World Rim seemed to shrink, until she was small, her central light wavering, dimming and flaming.
“Then I know,” she whispered. “Devil Star, you wish to die.”
“No!”
“And you wish to create.”
He stared, shaken with the thought.
“To create,” he whispered.
“But—” She faltered. Then her voice gained strength; she was firm with conviction. “I see it all, Devil Star. You wish to die, and in dying to create. All energy creatures, even green-lights after their fourth giving of birth, must die, or they will be very unhappy. It is very clear.
“But also you wish to find that impossible so-called band of decision you talk about.”
His mind was whirled, drugged, tortured while she spoke. And yet, as if the barless cage in his thought swirls had opened, he knew that from her deeply buried instincts the true answer to his longing had come. To create, yes. That she had also mentioned death, and the search for a chimera called the band of decision, he for the moment glazed over.

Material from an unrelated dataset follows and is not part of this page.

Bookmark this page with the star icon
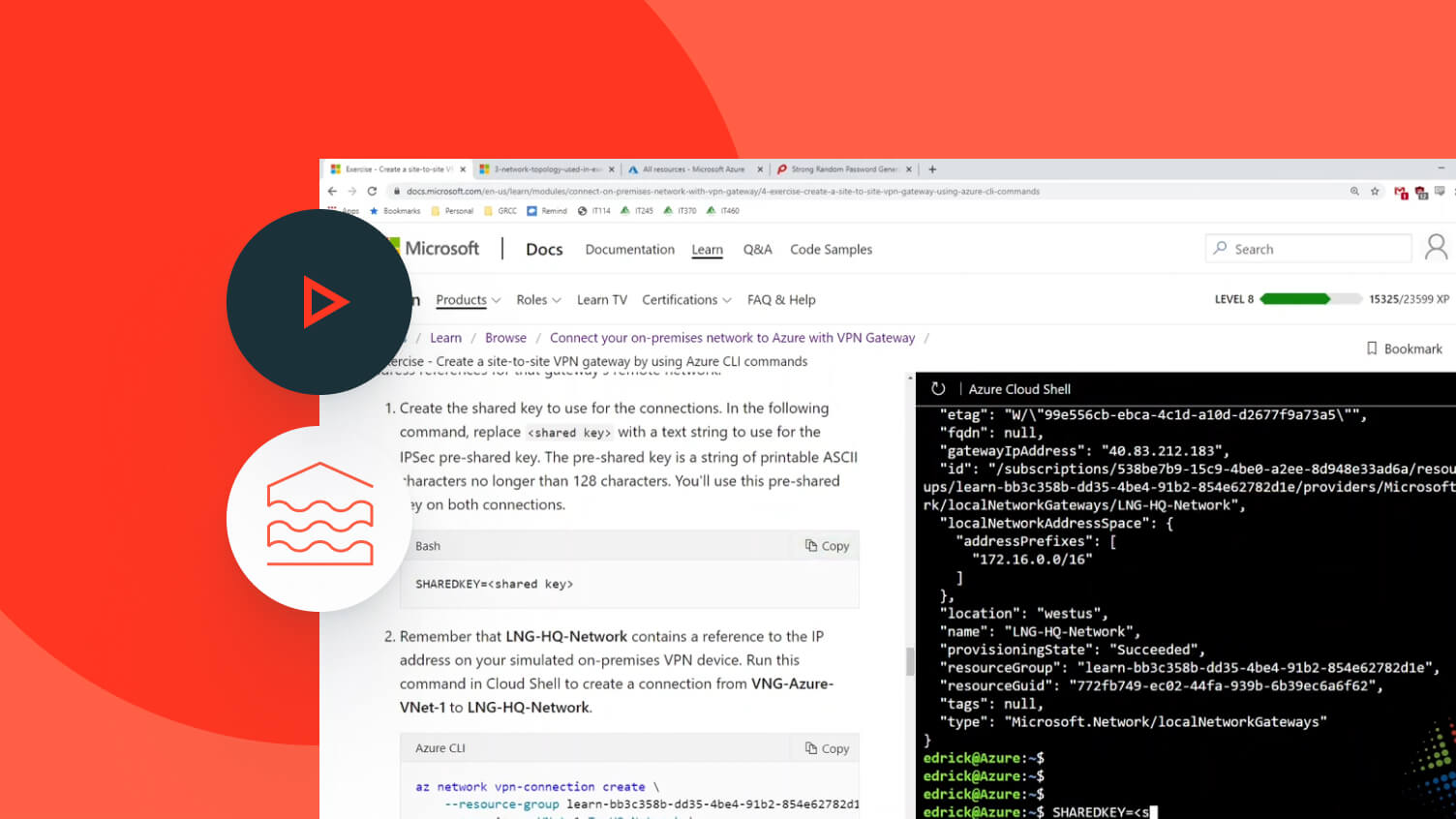Screen dimensions: 1456x819 pyautogui.click(x=1375, y=192)
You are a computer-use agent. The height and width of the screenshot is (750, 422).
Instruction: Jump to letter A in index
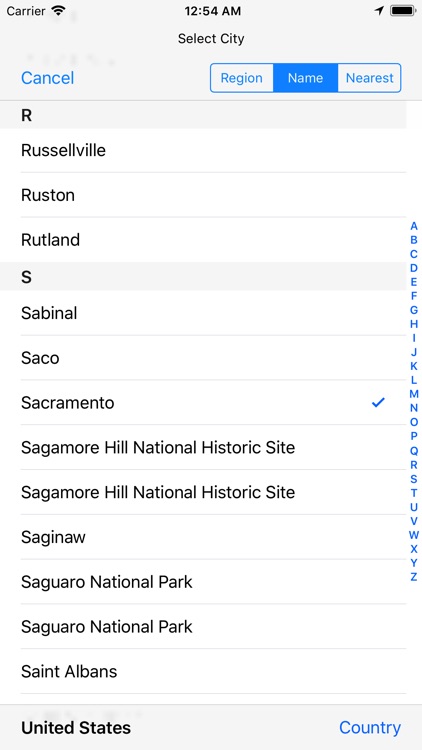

“Then I must create,” he said hollowly. “And I can create only in the forty-eighth band. World Rim, you must take me there.”
“No.” The word shattered against him. “No, Devil Star,” she said sadly. “For when we got there, you would find — or think you would find — this band of decision. And then it would be same as with… Dark Fire.”
There was a humming in his mind swirls, a growing noisy reverberation that was the beginning of madness. Again he hurled himself after the drifting form of her, until she loomed and occluded all the universe save herself. From him rained the fiery excrescences of his terrible fear. “We must go,” he cried, “and we will go, World Rim, you and I, to the forty-eighth band.”